** Records shown follows **

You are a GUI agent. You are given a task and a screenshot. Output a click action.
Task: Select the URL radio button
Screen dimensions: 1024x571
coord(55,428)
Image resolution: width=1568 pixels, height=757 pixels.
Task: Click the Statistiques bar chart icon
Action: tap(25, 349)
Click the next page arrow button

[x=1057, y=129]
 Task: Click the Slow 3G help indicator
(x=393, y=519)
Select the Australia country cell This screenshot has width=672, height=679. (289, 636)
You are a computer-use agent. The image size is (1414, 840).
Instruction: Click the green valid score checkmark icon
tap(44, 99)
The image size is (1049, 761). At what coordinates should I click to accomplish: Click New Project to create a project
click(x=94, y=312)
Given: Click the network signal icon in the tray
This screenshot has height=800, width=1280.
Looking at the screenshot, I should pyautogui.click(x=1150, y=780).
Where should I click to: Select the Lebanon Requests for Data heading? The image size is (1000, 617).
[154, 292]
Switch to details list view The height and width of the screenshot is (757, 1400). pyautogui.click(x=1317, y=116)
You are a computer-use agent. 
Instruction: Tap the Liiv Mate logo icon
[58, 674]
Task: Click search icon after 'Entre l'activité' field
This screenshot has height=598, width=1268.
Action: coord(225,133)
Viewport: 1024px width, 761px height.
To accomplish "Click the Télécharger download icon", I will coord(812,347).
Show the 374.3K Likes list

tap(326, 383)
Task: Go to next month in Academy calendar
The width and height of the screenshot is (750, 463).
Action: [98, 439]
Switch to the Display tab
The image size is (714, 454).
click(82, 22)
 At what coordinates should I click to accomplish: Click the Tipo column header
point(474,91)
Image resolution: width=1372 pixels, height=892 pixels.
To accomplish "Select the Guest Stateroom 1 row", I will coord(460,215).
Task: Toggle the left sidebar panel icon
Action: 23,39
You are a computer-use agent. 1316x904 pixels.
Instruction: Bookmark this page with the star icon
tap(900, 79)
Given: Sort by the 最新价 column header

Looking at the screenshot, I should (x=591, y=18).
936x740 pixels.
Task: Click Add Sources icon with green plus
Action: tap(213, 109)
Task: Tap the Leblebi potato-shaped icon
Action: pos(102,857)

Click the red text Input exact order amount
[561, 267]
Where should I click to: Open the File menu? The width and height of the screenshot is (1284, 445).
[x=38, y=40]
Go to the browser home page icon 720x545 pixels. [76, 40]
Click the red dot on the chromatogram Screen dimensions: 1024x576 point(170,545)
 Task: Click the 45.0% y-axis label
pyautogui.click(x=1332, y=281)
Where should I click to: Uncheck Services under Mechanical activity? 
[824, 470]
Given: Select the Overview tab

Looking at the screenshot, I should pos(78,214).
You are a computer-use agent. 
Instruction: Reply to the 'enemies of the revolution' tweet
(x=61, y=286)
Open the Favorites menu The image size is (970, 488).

** End of Records shown **

What to work on: Please write out each entry shown above exactly as given.

Your response:
You are a GUI agent. You are given a task and a screenshot. Output a click action.
Task: Select the URL radio button
Screen dimensions: 1024x571
coord(55,428)
Image resolution: width=1568 pixels, height=757 pixels.
Task: Click the Statistiques bar chart icon
Action: tap(25, 349)
Click the next page arrow button

[x=1057, y=129]
 Task: Click the Slow 3G help indicator
(x=393, y=519)
Select the Australia country cell This screenshot has width=672, height=679. (289, 636)
You are a computer-use agent. The image size is (1414, 840).
Instruction: Click the green valid score checkmark icon
tap(44, 99)
The image size is (1049, 761). At what coordinates should I click to accomplish: Click New Project to create a project
click(x=94, y=312)
Given: Click the network signal icon in the tray
This screenshot has height=800, width=1280.
Looking at the screenshot, I should pyautogui.click(x=1150, y=780).
Where should I click to: Select the Lebanon Requests for Data heading? The image size is (1000, 617).
[154, 292]
Switch to details list view The height and width of the screenshot is (757, 1400). pyautogui.click(x=1317, y=116)
You are a computer-use agent. 
Instruction: Tap the Liiv Mate logo icon
[58, 674]
Task: Click search icon after 'Entre l'activité' field
This screenshot has height=598, width=1268.
Action: coord(225,133)
Viewport: 1024px width, 761px height.
To accomplish "Click the Télécharger download icon", I will coord(812,347).
Show the 374.3K Likes list

tap(326, 383)
Task: Go to next month in Academy calendar
The width and height of the screenshot is (750, 463).
Action: [98, 439]
Switch to the Display tab
The image size is (714, 454).
click(82, 22)
 At what coordinates should I click to accomplish: Click the Tipo column header
point(474,91)
Image resolution: width=1372 pixels, height=892 pixels.
To accomplish "Select the Guest Stateroom 1 row", I will coord(460,215).
Task: Toggle the left sidebar panel icon
Action: 23,39
You are a computer-use agent. 1316x904 pixels.
Instruction: Bookmark this page with the star icon
tap(900, 79)
Given: Sort by the 最新价 column header

Looking at the screenshot, I should (x=591, y=18).
936x740 pixels.
Task: Click Add Sources icon with green plus
Action: tap(213, 109)
Task: Tap the Leblebi potato-shaped icon
Action: pos(102,857)

Click the red text Input exact order amount
[561, 267]
Where should I click to: Open the File menu? The width and height of the screenshot is (1284, 445).
[x=38, y=40]
Go to the browser home page icon 720x545 pixels. [76, 40]
Click the red dot on the chromatogram Screen dimensions: 1024x576 point(170,545)
 Task: Click the 45.0% y-axis label
pyautogui.click(x=1332, y=281)
Where should I click to: Uncheck Services under Mechanical activity? 
[824, 470]
Given: Select the Overview tab

Looking at the screenshot, I should pos(78,214).
You are a computer-use agent. 
Instruction: Reply to the 'enemies of the revolution' tweet
(x=61, y=286)
Open the Favorites menu The image size is (970, 488).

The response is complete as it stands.